Quizás sea uno de los epitafios más tristes y emotivos que ha dado el arte de la televisión. Esa despedida de McNulty mirando fijamente la ciudad a los lejos desde el bullicio constante e imparable de una autopista. Él, al igual que el espectador, es consciente que pese al trabajo de algunos la mierda seguirá allí. Se podrá limpiar alguna parte, pero siempre habrá alguien que vierta más mierda en la cloaca para beneficio propio y perjuicio de otros. Su mirada de Baltimore se cierra sin una nota de optimismo. Sin embargo, ese cierre al espectador sí que le supone un atisbo de alegría, el de haber sido testigo excepcional de una de las obras maestras de nuestros tiempos, y porque no, de la mejor serie que nunca se haya visto en televisión.
Como ya dije en la introducción, a veces un epitafio puede ser amargo y bello a la vez. Y este, es uno de los más bellos y amargos.



The Wire ya ha quedado como hito televisivo, estará para siempre en el podio de las series. En todas las series me pasa que me gusta más una temporada que otra, o que se nota el paso del tiempo y el desgaste en la serie, pero con The Wire, no, con The Wire no sé decir cuál es mi temporada preferida o mi personaje preferido. David Simon es nuestro Dios.

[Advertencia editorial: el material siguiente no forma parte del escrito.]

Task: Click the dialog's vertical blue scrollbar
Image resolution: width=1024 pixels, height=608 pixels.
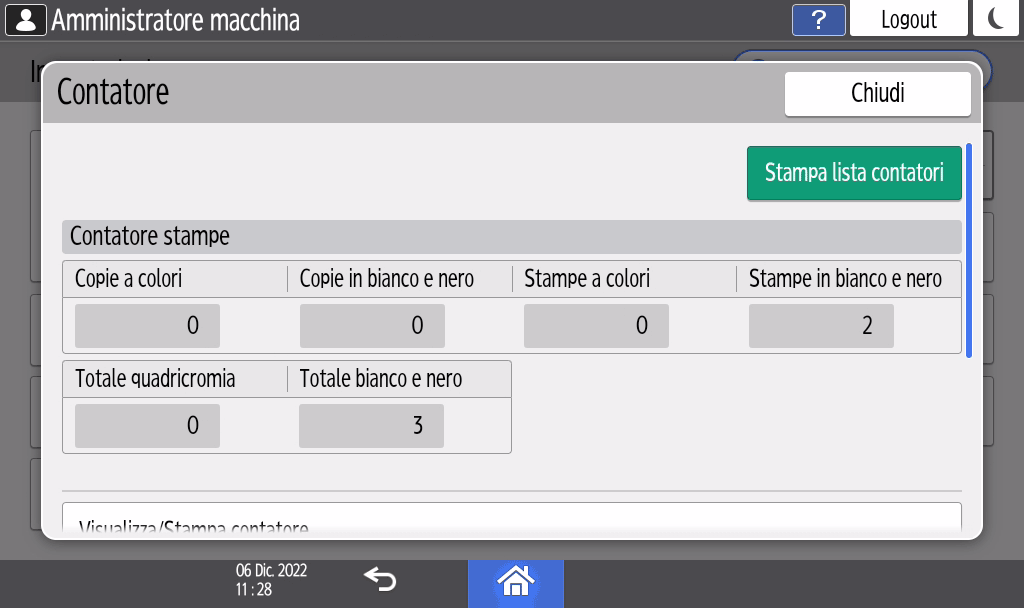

Estoy al 100% contigo Jesus. También me cuesta horrores decidirme por una de las temporadas. Pero si Snoop me encañonara para decidirme, creo que tiraria por su segunda temporada. Sobre el mejor personaje no caben dudas al respecto.
Si esto no merece un 10,0, no se a qué se lo vas a poner xD
Yo estuve en tu situación (terminar The Wire) hace 3 años y todavía hoy, recuerdo esa amargura, y la tristeza/alegría de haber encontrado la obra cinematográfica/televisiva insuperable. Veo Breaking Bad, The Shield, Mad Men… y todas son joyas imperecederas, pero mi corazoncito sigue echando de menos a “Snoop”, McNulty y compañia.
Tocado, tocado jacksbrain. De hecho yo empecé con The Wire hace mucho. Pero había intentado alargar ese momento en que te enfrentas con el final, con la muerte misma. Y tras terminar la quinta temporada en Navidades, he tenido que expulsar mi particular catarsis con el texto de arriba. Para mi el 10 dejó de formar parte de mi lenguaje en el momento en que vi que Claudia Cardinale se había hecho mayor. Por lo tanto un 9,5 para mi es casi la perfección. Por suerte vivimos una época en que abundan las series, y en ese mar de series, hay mucho tesoro para intentar hacernos olvidar obras maestras como The Wire, como las que tu has citado.